The main macro with_csrf_token enables CSRF protection for a given rocket::form::Form. Slap on a double submit cookie or a session based CSRF token and you’re good to go. Look at the examples/ folder for more detailed examples of all the functionality in a test app.

Structs

• CheckCsrfProtectionHeader
  A wrapper which verifies that a request has passed CSRF checks via checking for the headers
• CsrfProtectedForm
  A wrapper form which parses the initial form, dereferences to it, and ensures CSRF checks pass
• CsrfProtectedFormWithGuard
  A wrapper for a CsrfProtectedForm which also runs a guard. This is useful in scenarios when you want to run some code that requires a CSRF check to have passed (e.g. in a secure by default framework).
• CsrfTokenSourcedFromHeader
  Wrapper type to enable csrf protection from header values
• DoubleSubmitCookieCsrfToken
  CSRF protection using Double Submit cookies.
• ManuallySourcedCsrfToken_DO_NOT_USE_UNLESS_YOU_ARE_SURE
  Construct a CsrfToken from thin air. Use this in extremely sparing circumstances: e.g. you have no choice but to send a csrf token embedded somewhere random and just have the string. This can cause all sorts of security problems.

Enums

• CheckCsrfProtectionHeaderError
  Errors when validating a CheckCsrfProtectionHeader
• CsrfCheckProof
  A proof that a request has passed CSRF checks.

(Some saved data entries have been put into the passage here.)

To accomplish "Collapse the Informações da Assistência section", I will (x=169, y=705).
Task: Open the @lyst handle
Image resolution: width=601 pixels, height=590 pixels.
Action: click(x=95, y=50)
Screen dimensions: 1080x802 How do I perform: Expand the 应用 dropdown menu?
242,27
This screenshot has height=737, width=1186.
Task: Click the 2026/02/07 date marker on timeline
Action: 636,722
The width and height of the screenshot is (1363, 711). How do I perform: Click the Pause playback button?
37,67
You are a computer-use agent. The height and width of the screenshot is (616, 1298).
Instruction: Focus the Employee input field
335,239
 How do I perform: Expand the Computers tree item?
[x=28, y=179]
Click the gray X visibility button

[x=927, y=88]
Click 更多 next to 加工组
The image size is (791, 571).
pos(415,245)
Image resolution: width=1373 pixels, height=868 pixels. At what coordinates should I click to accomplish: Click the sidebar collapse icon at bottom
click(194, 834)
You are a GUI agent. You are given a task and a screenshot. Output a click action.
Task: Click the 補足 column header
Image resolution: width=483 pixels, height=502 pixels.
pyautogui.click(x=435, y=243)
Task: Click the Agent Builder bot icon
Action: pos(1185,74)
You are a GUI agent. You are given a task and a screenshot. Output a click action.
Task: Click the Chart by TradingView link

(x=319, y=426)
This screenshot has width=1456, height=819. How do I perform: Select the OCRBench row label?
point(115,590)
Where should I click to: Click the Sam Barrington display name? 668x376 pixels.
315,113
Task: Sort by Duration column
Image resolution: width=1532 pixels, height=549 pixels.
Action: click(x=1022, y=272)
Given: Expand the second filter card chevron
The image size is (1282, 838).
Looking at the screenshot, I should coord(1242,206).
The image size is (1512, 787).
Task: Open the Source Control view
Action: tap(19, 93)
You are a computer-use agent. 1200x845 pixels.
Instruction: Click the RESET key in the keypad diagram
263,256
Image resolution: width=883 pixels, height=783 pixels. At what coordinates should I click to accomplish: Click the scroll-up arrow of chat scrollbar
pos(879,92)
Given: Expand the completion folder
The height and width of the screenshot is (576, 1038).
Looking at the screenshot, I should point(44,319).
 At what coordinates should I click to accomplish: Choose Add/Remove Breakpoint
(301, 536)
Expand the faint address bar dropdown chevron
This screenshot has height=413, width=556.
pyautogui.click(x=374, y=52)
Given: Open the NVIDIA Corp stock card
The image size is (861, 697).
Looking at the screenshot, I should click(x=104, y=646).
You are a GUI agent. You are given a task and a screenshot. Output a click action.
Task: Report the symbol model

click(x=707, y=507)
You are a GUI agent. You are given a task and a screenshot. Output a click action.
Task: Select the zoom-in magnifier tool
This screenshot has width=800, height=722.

Useful for constructing secure by default frameworks, as seen in this blogpost
• CsrfProtectedFormError
  Errors when validating a CsrfProtectedForm
• CsrfTokenVerificationError
  Errors which can happen when verifying a CSRF token

Constants

• DOUBLE_SUBMIT_CSRF_TOKEN_COOKIE_NAME
  Default double submit cookie name.

Traits

• CsrfTokenVerifier
  A type that can verify whether a WithUserProvidedCsrfToken actually has a valid csrf token Lets us be generic over session based or other csrf tokens This trait is async, but we recommend you keep DB fetches out (use rocket request caching as in the examples) or other mechanisms to keep things quick The returned Proof will be set in the request local cache for other request guards to query
• VerifierWithKnownExpectedToken
  Trait for easily implementing a verifier when you know the expected token.
• WithUserProvidedCsrfToken
  A thing that has a csrf token provided from user input

Type Aliases

• DoubleSubmitCookieCsrfProtectedForm
• SetDoubleSubmitCookieCsrfToken
  Default DoubleSubmitCookieCsrfToken setting, using [rocket::http::SameSite::Strict] and an expiry of 10 minutes.
• SetLaxDoubleSubmitCookieCsrfToken
  Lax DoubleSubmitCookieCsrfToken setting, using [rocket::http::SameSite::Lax] and an expiry of 10 minutes.
• SetNoneDoubleSubmitCookieCsrfToken_DO_NOT_USE_UNLESS_YOU_ARE_SURE
  Insecure DoubleSubmitCookieCsrfToken setting, using [rocket::http::SameSite::None] and an expiry of 20 seconds. Avoid this as much as possible.

Attribute Macros

• with_csrf_token
  Macro to enable CSRF protection for a given rocket::form::Form.